About 418,000 tourists visited in July, an all-time high for the month and 11% higher than a year ago, he shared. “The intention is to sustain, or even growth better than, the 11% growth.”
Tourism receipts by the end of 2013 is estimated to reach P1.5 trillion with gross value added of about P748 billion.
During a press briefing in Malacañang, Presidential Spokesperson Edwin Lacierda said the following were the largest and fast-growing source markets for tourists:
- South Korea, 706,998 visitors, 25.26 % of total
- USA, 417,904 visitors
- China, up 48.58% (overtaking Japan as 3rd top market)
- Russia, up 34.36%
- Indonesia, up 26.7%
- Saudi Arabia, up 23.24%
- France, up 19.95%
- Thailand, up 18.07%
- India, up 17.07%
The tourism chief is banking on the upcoming integration of the Asean economies by 2015 to sustain tourism arrivals growth in the country.

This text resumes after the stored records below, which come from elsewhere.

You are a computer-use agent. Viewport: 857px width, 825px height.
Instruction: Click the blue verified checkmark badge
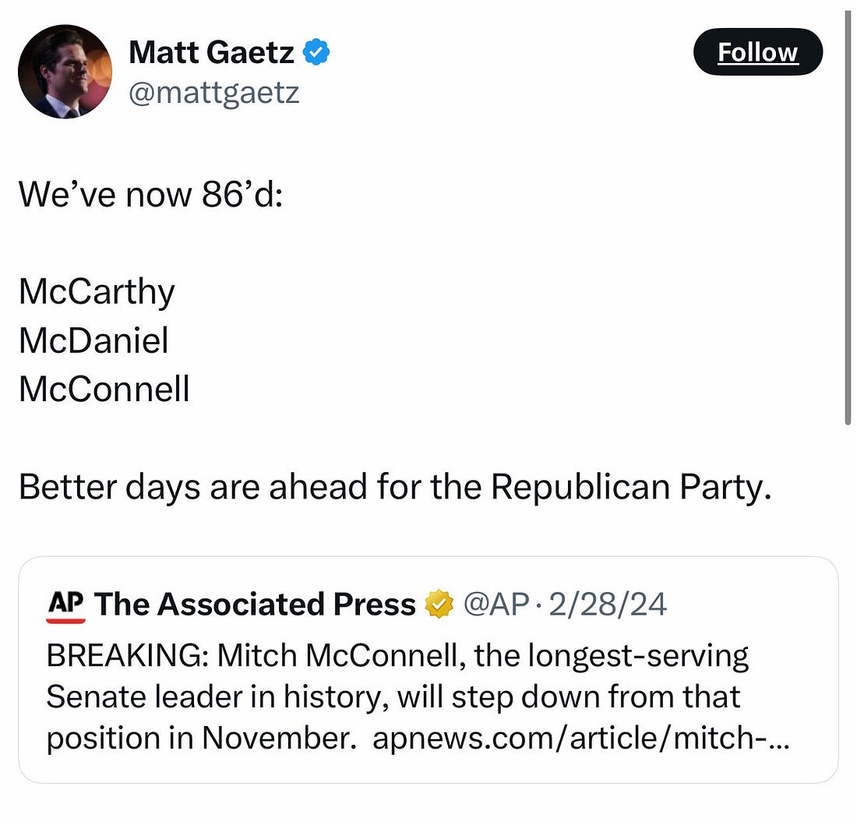[x=316, y=53]
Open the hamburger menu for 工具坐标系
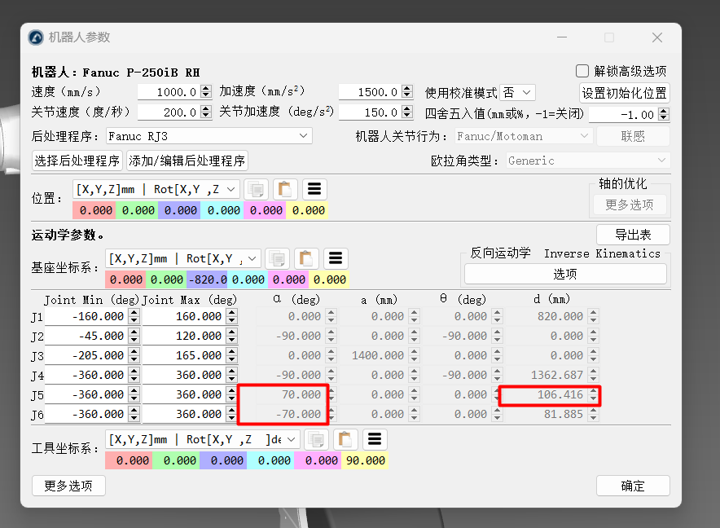Screen dimensions: 720x528 click(x=375, y=439)
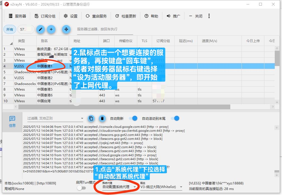Toggle 自动滚动到末尾 (auto scroll) switch
This screenshot has width=282, height=195.
(175, 118)
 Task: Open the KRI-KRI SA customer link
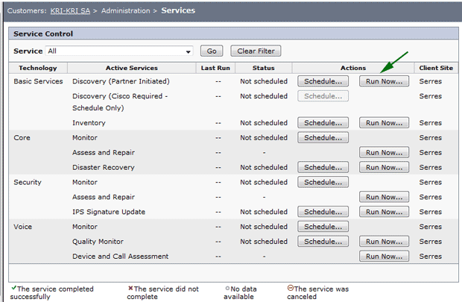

Officials are targeting to hit 8 million arrivals by 2015 and 10 million by 2016.
Jimenez said he expects the share of tourism to Philippine GDP to increase to 7.8% by 2015 from the current 6.7% as the Asean integration addresses the gaps of each country such as service capacity, air agreements and visa protocols.
“As improvements in our systems, visa facilitation come on stream, the growth of tourism also accelerates. Right now, the improvements are coming in gradually. So we are seeing a gradual, steady growth.
The moment we have a dramatic change in our capacity, you will see a dramatic change again (in tourist arrivals),” Jimenez said.
He cited the increasing number of flights between the Philippines and Southeast Asian neighbors as one of the factors boosting the tourism industry’s performance.
Jimenez said the Asean economic community will enable all 10 members of Asean economic community to get a bigger pie of the travel market around both individually and collectively.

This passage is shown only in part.